Based on the level of information, markets are divided into three forms that are weak, semi-strong and strong. Generally, it promotes the idea that no one can beat the market to earn abnormal returns though accuracy varies in different forms. In consequence, it is of great importance for both companies and investors to study the efficiency of the market before making decisions. As far as corporate finance is concerned, it is recommended that companies should use different sources to make the best use of their advantages while minimising the total cost of capital.
Besides, regarding the efficient market hypothesis, it is suggested that investors and companies should take it into consideration when making decisions in the market in order to maximise the profit at the lowest cost possible. It can be said that capital is one of the most important factors for any type of business especially large companies. While there are various sources of capital available, they all have certain benefits and costs that may have impact on the company.
Thus, two issues that are of great concern when dealing with the financial management of the company are capital structure and cost of capital. This paper is prepared to discuss the importance of capital structure and cost of capital in the efficient financial management of large companies. Besides, different theories underpinning capital structure are also analysed to support the discussion leading to the conclusion as to whether an optimal capital structure exists. According to Boone and Kurtz (2011), debt is fund obtained through borrowing whose forms vary widely.
Common debt instruments used by large companies include loans and bonds (Megginson and Smart, 2008).
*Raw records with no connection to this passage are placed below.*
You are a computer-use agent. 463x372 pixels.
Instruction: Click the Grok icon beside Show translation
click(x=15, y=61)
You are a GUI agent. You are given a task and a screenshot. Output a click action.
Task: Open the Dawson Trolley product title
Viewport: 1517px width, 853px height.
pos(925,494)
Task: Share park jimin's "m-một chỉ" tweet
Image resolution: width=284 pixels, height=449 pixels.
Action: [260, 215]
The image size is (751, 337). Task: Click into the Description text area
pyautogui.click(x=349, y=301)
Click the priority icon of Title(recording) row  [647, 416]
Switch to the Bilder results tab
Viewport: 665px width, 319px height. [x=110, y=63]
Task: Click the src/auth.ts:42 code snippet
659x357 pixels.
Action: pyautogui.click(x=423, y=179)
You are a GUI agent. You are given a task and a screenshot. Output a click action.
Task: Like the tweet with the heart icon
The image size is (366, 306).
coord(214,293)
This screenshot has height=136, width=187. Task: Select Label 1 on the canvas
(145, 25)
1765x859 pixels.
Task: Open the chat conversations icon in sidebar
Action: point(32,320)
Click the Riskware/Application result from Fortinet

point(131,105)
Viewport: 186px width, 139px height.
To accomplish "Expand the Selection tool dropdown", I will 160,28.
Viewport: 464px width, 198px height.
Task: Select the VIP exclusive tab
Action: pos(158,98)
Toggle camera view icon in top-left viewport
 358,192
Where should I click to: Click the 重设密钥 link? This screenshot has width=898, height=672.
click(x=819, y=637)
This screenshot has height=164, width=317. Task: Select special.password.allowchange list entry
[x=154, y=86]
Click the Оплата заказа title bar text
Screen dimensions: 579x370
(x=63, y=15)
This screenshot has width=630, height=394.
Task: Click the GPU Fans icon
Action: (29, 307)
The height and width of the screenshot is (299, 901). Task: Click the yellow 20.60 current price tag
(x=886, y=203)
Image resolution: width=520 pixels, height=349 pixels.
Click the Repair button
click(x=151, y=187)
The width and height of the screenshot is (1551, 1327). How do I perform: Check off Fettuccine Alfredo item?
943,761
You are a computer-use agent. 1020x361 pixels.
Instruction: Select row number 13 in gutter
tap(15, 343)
Regarding the first option, loans can be obtained from banks or other financial institutions in a short or long term (Hawawini and Viallet, 2011). Multinational companies such as Coca Cola or Unilever that need a colossal amount of capital may even use syndicated loans which are loans funded by more than one bank (AltunbaA, Kara and Ibanez, 2009). An alternative to loan is bonds, which are long term promissory notes companies issue directly to public investors to raise funds (Jennings, 2006).
Using debt companies are obliged to pay interests (or coupons in the case of bonds), normally at a specified annual rate, and the principal amount by a due date (Megginson and Smart, 2008). It could lead to insolvency if the company relies too much on debt and is not able to meet the obligation (Guerard and Schwartz, 2007). Meanwhile, companies choose to finance by debt because of a wide range of benefits it could bring. The fundamental benefit is that interest payments are tax deductible since it is considered allowable expenses (Block, 2008).
What’s more, using debt also helps avoid the dilution of ownership (Martynova and Renneboog, 2011). The primary form of equity financing is issuing stock to public to raise funds while offering them ownership interest in the corporation in exchange (Graham, Smart and Megginson, 2010). There are two forms of stock offered including common stock and preferred stock. The cost of using this type of finance is the distribution of profit to shareholders in the form of dividends (Hawawini and Viallet, 2011).
While dividends paid for common shareholders fluctuate with the firm’s income, those paid for preferred shareholders are fixed (Boone and Kurtz, 2011). In addition, a dilution in ownership is also a cost of issuing stocks though preferred stock usually carries no voting rights (Jenning, 2006). On the other hand, the benefit of using stock issue is that dividend payments are not compulsory (in the case of common stock) (Guerard and Schwartz, 2007). As a result, companies can keep the profit to reinvest if it fits their business strategy.